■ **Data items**

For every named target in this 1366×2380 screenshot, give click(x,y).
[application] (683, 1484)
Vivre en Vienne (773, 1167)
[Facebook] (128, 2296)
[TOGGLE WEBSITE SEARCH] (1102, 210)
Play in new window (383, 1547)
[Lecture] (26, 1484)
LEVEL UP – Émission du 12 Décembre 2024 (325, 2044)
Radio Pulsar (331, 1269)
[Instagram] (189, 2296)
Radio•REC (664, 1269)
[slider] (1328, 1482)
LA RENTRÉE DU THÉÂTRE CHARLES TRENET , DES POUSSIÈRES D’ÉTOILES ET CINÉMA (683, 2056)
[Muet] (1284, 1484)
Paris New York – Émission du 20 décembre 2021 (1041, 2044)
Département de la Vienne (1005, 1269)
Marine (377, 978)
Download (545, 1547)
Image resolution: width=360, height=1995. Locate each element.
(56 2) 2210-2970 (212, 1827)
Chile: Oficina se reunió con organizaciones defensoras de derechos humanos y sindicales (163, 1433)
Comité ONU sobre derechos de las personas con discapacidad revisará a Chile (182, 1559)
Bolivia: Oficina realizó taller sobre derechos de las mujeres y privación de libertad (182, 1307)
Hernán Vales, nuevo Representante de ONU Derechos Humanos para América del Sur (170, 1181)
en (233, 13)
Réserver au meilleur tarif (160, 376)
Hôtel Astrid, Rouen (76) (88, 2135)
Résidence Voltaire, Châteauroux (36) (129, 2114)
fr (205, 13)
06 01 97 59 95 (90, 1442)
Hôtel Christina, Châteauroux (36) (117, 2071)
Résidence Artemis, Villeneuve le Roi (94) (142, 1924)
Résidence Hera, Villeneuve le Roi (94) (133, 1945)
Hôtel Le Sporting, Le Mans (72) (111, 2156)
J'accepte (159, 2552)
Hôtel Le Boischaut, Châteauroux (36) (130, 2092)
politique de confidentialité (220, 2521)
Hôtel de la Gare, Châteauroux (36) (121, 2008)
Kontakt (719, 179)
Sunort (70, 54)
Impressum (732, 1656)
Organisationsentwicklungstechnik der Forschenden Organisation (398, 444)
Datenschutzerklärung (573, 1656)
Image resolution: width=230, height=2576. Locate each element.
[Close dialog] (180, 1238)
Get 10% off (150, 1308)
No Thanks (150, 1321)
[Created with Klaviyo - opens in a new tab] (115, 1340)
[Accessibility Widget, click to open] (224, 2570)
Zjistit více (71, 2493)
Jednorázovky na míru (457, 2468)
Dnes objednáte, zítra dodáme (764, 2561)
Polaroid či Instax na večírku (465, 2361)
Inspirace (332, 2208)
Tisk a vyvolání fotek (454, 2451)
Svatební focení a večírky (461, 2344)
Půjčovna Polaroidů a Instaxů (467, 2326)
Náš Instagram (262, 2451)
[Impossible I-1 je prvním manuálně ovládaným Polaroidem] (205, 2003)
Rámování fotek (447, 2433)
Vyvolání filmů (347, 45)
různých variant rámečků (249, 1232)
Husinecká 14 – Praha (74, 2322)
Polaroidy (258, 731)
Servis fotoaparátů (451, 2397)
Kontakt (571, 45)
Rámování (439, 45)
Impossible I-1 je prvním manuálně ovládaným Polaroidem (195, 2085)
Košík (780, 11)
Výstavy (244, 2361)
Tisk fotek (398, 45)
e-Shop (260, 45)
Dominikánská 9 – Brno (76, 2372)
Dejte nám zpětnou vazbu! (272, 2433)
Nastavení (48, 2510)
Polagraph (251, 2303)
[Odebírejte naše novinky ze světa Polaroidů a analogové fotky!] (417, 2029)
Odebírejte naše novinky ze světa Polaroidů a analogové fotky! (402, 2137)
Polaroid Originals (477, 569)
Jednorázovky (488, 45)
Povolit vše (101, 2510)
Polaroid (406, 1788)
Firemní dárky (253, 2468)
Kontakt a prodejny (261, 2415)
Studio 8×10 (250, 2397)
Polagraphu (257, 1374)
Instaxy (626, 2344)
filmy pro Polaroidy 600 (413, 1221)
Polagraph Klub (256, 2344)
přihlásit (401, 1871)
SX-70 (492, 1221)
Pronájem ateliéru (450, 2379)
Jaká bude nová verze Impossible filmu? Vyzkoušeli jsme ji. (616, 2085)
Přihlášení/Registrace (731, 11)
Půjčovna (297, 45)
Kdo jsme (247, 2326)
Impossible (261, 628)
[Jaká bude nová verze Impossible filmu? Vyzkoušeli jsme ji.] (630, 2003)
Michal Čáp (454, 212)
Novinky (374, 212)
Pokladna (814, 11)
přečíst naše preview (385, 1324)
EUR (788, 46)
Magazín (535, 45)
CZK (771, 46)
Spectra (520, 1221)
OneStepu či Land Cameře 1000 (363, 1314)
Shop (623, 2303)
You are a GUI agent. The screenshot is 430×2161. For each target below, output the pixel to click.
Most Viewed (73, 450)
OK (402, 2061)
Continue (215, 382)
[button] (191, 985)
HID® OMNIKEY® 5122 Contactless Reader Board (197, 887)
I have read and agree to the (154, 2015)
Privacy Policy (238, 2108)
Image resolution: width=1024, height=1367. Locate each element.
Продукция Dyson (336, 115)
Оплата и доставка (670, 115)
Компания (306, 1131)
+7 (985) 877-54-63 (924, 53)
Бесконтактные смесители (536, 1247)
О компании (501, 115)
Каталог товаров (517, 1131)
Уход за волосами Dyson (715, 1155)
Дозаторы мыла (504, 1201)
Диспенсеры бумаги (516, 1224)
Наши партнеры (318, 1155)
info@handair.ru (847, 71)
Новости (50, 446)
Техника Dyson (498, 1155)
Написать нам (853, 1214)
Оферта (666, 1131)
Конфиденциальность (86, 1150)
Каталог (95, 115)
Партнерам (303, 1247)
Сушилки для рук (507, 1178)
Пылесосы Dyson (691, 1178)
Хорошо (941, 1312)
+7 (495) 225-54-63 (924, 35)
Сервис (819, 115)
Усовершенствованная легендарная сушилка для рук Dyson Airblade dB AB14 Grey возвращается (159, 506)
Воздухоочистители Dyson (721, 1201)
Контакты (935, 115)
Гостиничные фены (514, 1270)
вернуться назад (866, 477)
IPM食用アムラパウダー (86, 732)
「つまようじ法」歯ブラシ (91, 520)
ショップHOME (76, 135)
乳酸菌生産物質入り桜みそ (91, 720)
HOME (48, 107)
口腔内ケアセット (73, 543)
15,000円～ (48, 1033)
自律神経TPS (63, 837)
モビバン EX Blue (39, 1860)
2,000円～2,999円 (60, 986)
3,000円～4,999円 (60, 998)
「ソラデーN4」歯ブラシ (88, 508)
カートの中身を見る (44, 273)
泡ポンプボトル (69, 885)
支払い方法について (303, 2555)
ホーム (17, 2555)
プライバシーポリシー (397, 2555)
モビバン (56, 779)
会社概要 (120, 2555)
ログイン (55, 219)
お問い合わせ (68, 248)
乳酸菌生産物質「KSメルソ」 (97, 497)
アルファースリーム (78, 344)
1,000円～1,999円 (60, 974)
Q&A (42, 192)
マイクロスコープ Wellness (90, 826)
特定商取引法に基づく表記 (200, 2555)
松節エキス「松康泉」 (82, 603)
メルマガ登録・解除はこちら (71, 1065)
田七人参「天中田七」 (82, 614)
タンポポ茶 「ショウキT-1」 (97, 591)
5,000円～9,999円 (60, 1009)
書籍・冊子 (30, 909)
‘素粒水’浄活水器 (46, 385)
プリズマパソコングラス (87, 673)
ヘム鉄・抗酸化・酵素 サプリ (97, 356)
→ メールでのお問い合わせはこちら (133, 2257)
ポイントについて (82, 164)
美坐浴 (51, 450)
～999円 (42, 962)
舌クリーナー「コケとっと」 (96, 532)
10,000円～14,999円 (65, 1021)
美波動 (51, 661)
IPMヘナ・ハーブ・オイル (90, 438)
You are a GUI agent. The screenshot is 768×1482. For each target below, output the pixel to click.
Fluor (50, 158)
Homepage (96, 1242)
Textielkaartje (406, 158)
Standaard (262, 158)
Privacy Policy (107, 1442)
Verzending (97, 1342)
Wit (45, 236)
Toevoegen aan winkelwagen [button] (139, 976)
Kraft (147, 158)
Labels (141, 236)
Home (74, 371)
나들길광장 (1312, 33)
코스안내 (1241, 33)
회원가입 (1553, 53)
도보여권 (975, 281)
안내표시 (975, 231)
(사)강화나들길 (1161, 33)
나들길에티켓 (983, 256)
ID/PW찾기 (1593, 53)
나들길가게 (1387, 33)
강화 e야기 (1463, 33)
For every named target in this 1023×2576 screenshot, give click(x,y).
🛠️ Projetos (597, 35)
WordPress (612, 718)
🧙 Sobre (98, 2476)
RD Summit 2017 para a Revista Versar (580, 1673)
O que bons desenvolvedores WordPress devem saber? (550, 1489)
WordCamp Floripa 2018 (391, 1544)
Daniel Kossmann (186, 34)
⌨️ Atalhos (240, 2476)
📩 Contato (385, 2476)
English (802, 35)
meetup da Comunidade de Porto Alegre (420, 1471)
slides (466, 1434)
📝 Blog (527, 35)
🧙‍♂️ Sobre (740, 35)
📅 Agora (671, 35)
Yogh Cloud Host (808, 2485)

■ **WORK TASK**
Copy the lines above exactly, beginning at the line that has "Dnes objednáte, zítra dodáme (764, 2561)" and stopping after the line that has "Dominikánská 9 – Brno (76, 2372)", and omit the rest.

■ **ANSWER SPACE**
Dnes objednáte, zítra dodáme (764, 2561)
Polaroid či Instax na večírku (465, 2361)
Inspirace (332, 2208)
Tisk a vyvolání fotek (454, 2451)
Svatební focení a večírky (461, 2344)
Půjčovna Polaroidů a Instaxů (467, 2326)
Náš Instagram (262, 2451)
[Impossible I-1 je prvním manuálně ovládaným Polaroidem] (205, 2003)
Rámování fotek (447, 2433)
Vyvolání filmů (347, 45)
různých variant rámečků (249, 1232)
Husinecká 14 – Praha (74, 2322)
Polaroidy (258, 731)
Servis fotoaparátů (451, 2397)
Kontakt (571, 45)
Rámování (439, 45)
Impossible I-1 je prvním manuálně ovládaným Polaroidem (195, 2085)
Košík (780, 11)
Výstavy (244, 2361)
Tisk fotek (398, 45)
e-Shop (260, 45)
Dominikánská 9 – Brno (76, 2372)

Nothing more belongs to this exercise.